Can someone point me to a good discussion of this issue, preferably with examples of where thread safety is violated?
Oh man. This is a huge topic. Here's a Scala-based intro to concurrency and Oracle's Java lessons actually have a pretty good intro as well. Here's a brief intro that motivates why concurrent reading and writing of shared state (of which Scala objects are particular specific case) is a problem and provides a quick overview of common solutions.
There's two (fundamentally related) classes of problems when it comes to thread safety and state mutation:
Clobbering (missing) writes
Inaccurate (changing out from under you) reads
Let's look at each of these in turn.
First clobbering writes:
object WritesExample {
var myList: List[Int] = List.empty
}
Imagine we had two threads concurrently accessing WritesExample, each of executes the following updateList
def updateList(x: WritesExample.type): Unit =
WritesExample.myList = 1 :: WritesExample.myList
You'd probably hope when both threads are done that WritesExample.myList has a length of 2. Unfortunately, that might not be the case if both threads read WritesExample.myList before the other thread has finished a write. If when both threads read WritesExample.myList it is empty, then both will write back a list of length 1, with one write overwriting the other, so that in the end WritesExample.myList only has a length of one. Hence we've effectively lost a write we were supposed to execute. Not good.
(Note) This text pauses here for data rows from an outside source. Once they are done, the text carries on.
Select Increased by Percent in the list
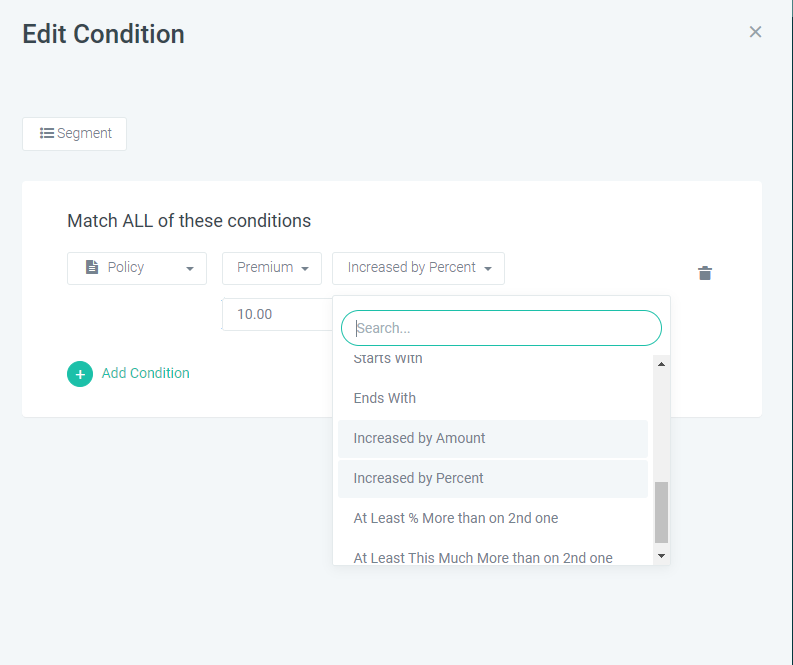(419, 478)
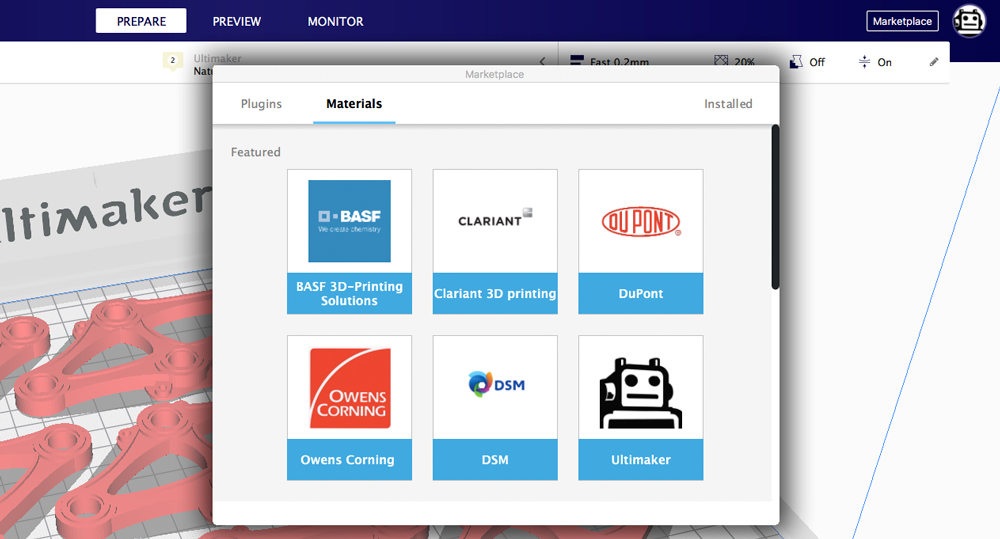Open the DSM materials tile

click(x=495, y=407)
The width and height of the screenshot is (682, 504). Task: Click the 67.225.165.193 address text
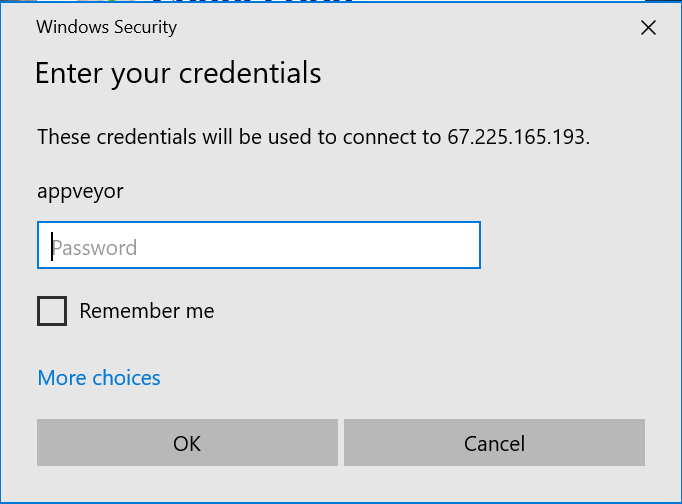[518, 137]
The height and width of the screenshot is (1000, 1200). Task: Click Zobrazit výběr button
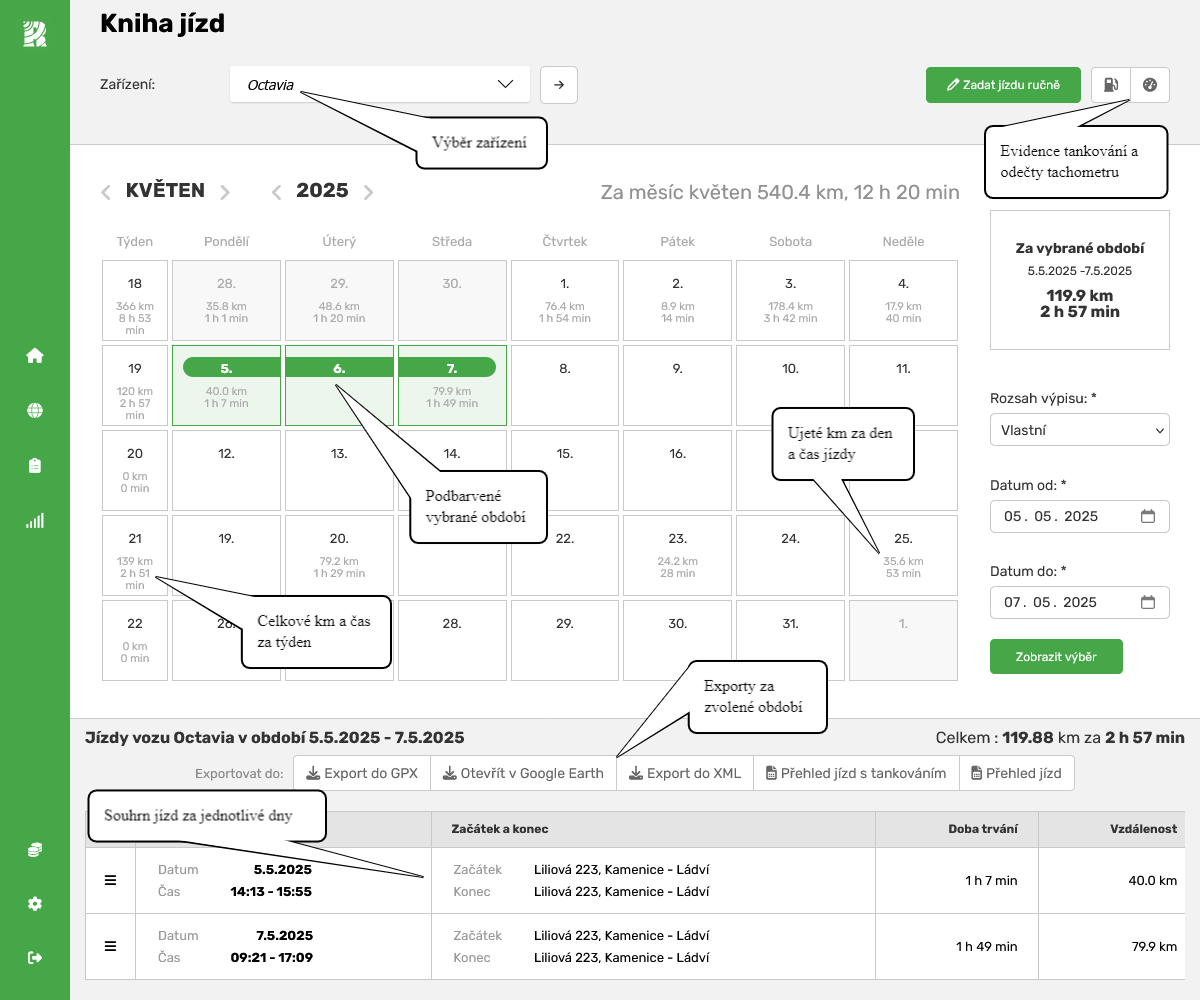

Now let's look at inaccurate reads.
object ReadsExample {
val myMutableList: collection.mutable.MutableList[Int]
}
Once again, let's say we had two threads concurrently accessing ReadsExample. This time each of them executes updateList2 repeatedly.
def updateList2(x: ReadsExample.type): Unit =
ReadsExample.myMutableList += ReadsExample.myMutableList.length
In a single-threaded context, you would expect updateList2, when repeatedly called, to simply generate an ordered list of incrementing numbers, e.g. 0, 1, 2, 3, 4,.... Unfortunately, when multiple threads are accessing ReadsExample.myMutableList with updateList2 at the same time, it's possible that between when ReadsExample.myMutableList.length is read and when the write is finally persisted, ReadsExample.myMutableList has already been modified by another thread. So in theory you could see something like 0, 0, 1, 1 or potentially if one thread takes longer to write than another 0, 1, 2, 1 (where the slower thread finally writes to the list after the other thread has already accessed and written to the list three times).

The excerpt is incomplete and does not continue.